Lately my kids have been playing together more and more. And when I mean playing, I mean actually playing, making up games, having fun together. It's a beautiful thing. When they are in their sibling-playing-not-fighting-over-the-same-toy zone, I try to leave them alone. Because the second I go to check on them someone inevitably gets upset about the tragic injustice perpetrated by the other (ie, "I had that book first!"). So I usually let them be.
But sometimes it's to my own detriment. At 3 1/2 and 2 years old, it's amazing how quickly they can demolish an entire room when left to their own devices. It's like a tornado coming through quickly and destroying everything in its path in a matter of minutes.

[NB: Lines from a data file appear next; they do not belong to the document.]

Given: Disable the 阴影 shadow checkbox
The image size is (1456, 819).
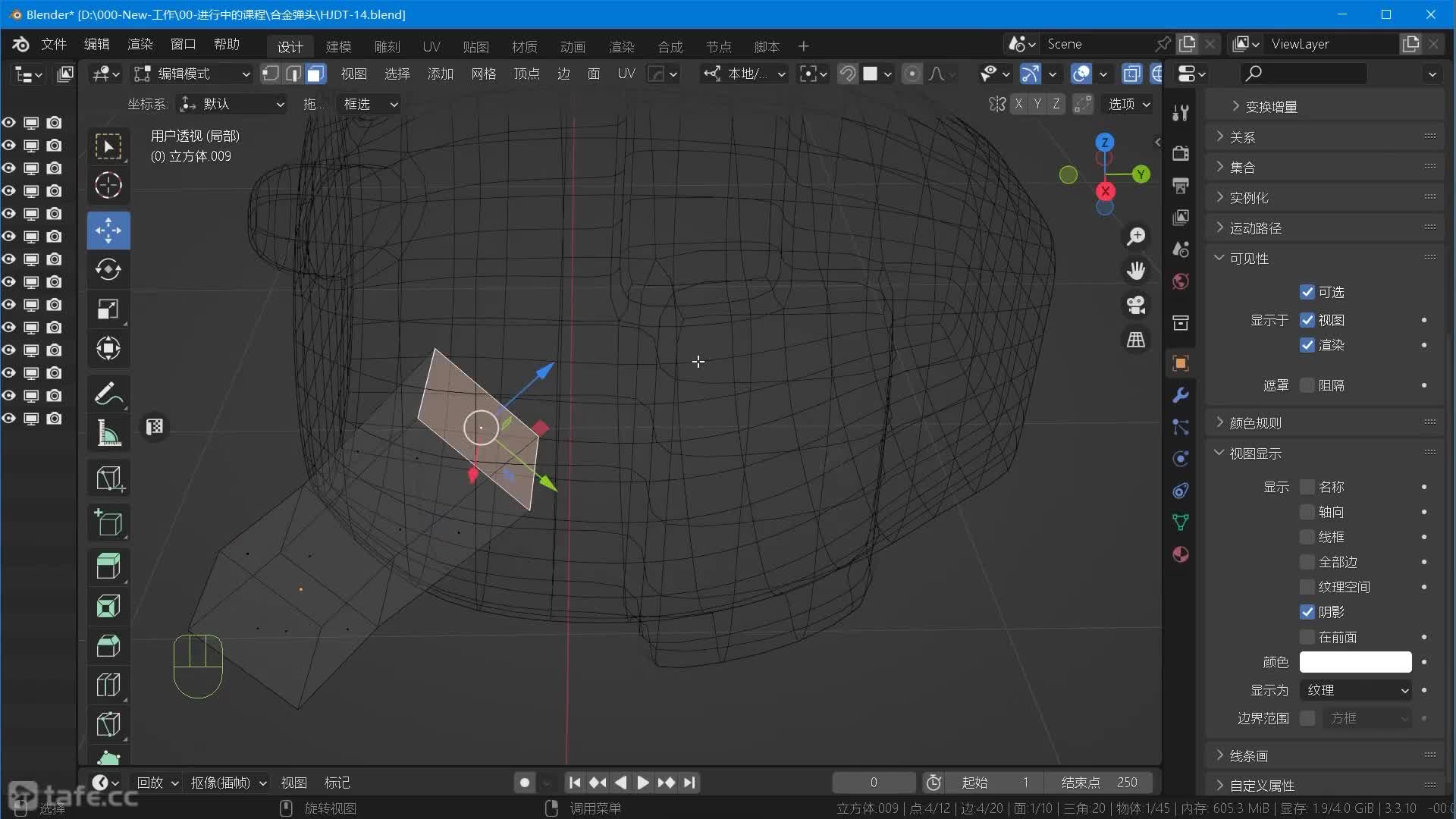Looking at the screenshot, I should [x=1307, y=612].
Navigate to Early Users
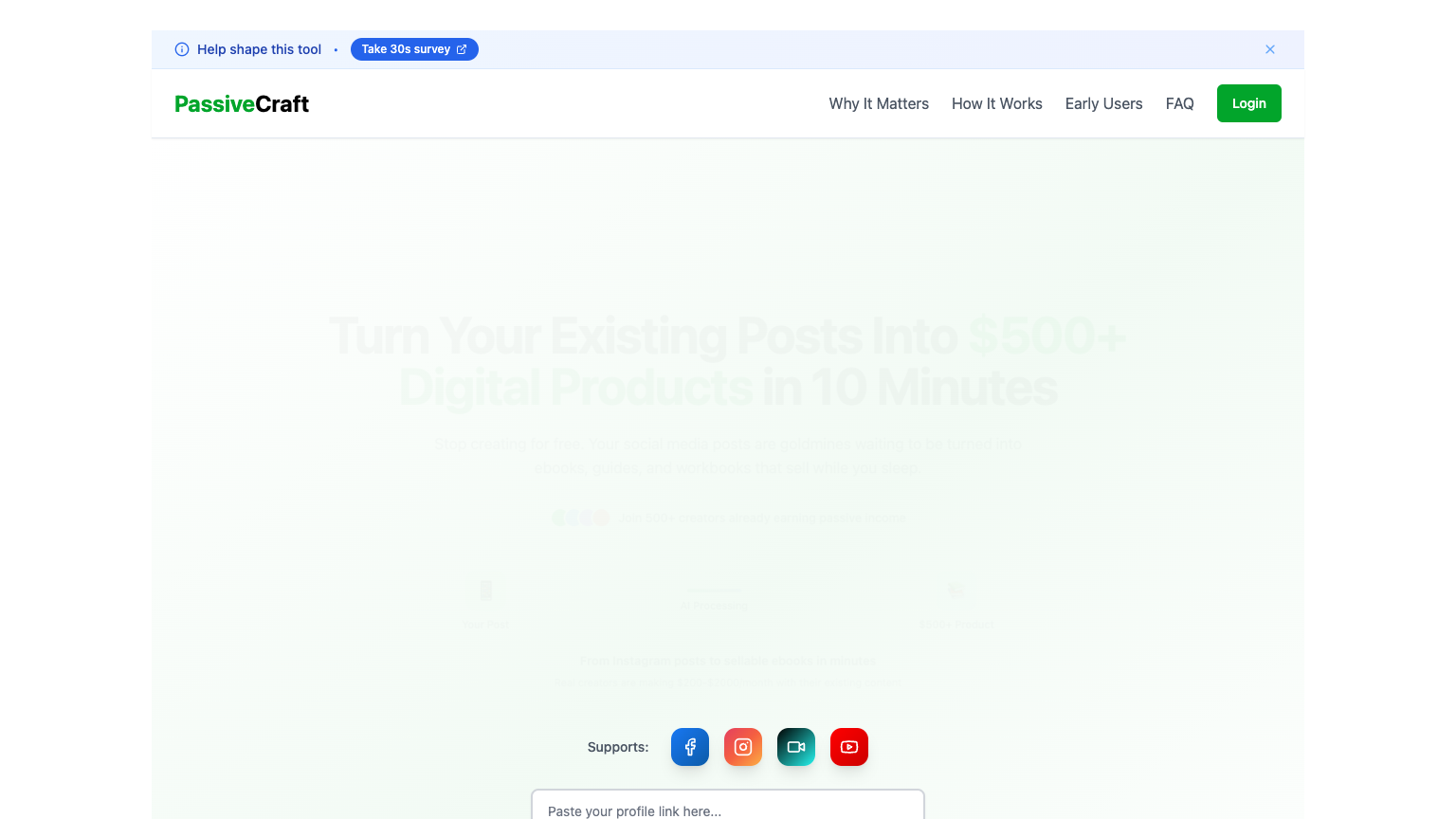Screen dimensions: 1456x819 pyautogui.click(x=1103, y=103)
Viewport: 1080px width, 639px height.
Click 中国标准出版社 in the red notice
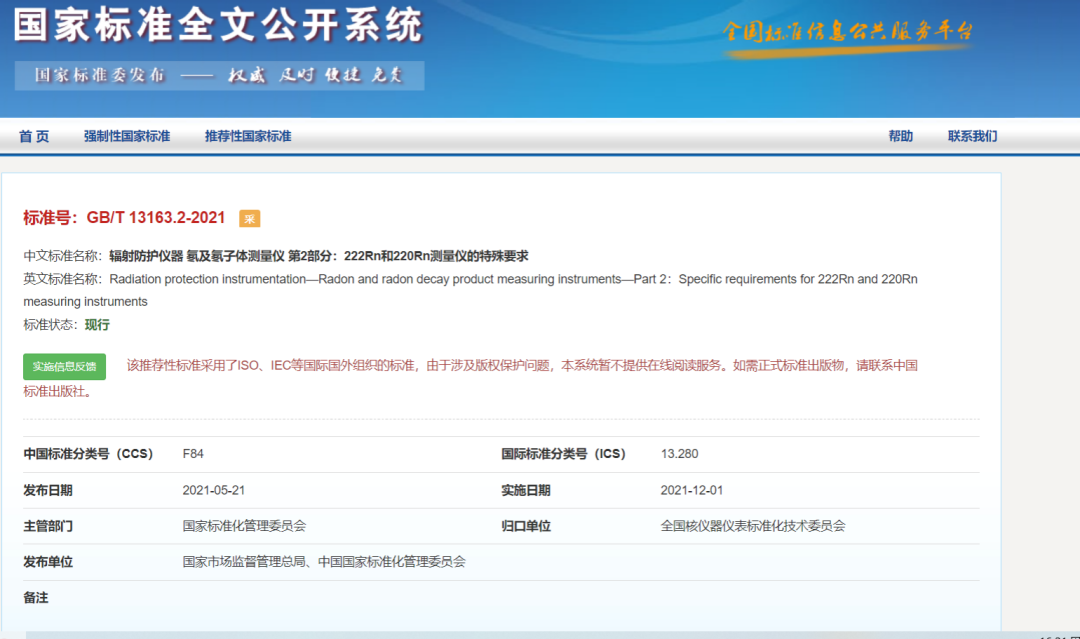tap(55, 391)

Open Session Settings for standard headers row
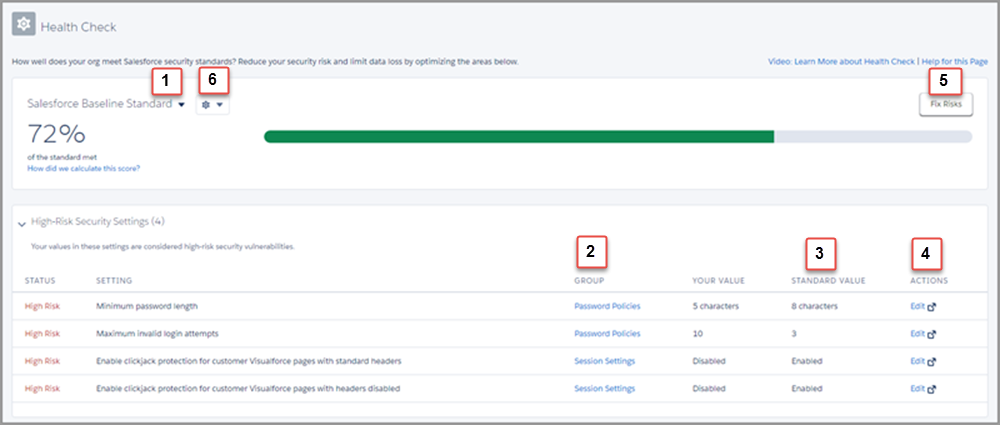pos(605,361)
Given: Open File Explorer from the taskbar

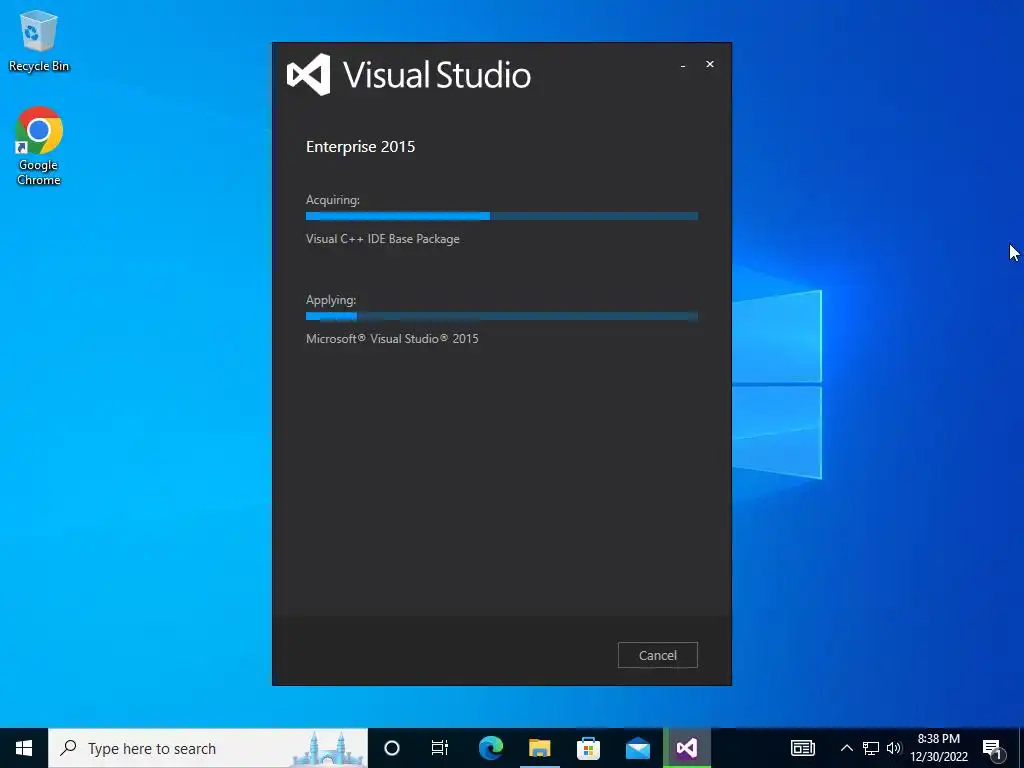Looking at the screenshot, I should click(539, 748).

"I just wanted to see what was in my closet." (A lot apparently! Unintended result: cleaning out the closet.)
The construction of a "pillow bed" using all the pillows from around the house that they could gather.
And they have already formed a sibling alliance that is as tight as Fort Knox. After leaving the bathroom the other morning, my children stayed behind to play. (Yes, we were all in the bathroom together because I am a mother and have NO PRIVACY...but I digress). All they had with them were a pencil and pad of paper and when I left they were drawing "fishies". Harmless enough, right? About a minute or two later, I hear my 2 year old say to her brother "no tell Mommy."
I waited to hear what came next but another minute or two later, they both emerged as innocent as two little angels who can do no wrong. So I asked my son, "what did you guys do in the bathroom?" He gave me a guilty grin and replied (as any good brother who's protecting his sister would say) "nothing". I told him I heard his sister tell him not to tell mommy something and again asked him what they did. He again denied involvement in any activity that would be contrary to what they know would be wrong. So I let it go and headed to the bathroom to survey the destruction. But I saw nothing. Until about an hour later when I went to use the bathroom, sat down (sorry, TMI) and saw that they had used the pencil to draw all over the bathtub.
As a parent I want my children to be friends, confidants, mentors, protectors of one another. It makes it pretty hard to get upset with them when they are being destructive together, because they are, afterall, bonding. And even when it's frustrating, it still makes me smile on the inside knowing that they are building a bond that will last them a lifetime. For now their partnership has been pretty harmless...but talk to me when they're teenagers. I'm sure I won't be smiling on the inside or the outside when they are plotting against us or covering for one another! But for now, I'll let them continue to build their alliance.
What's the worst thing your children have done while you were in the other room, in the shower, out of earshot?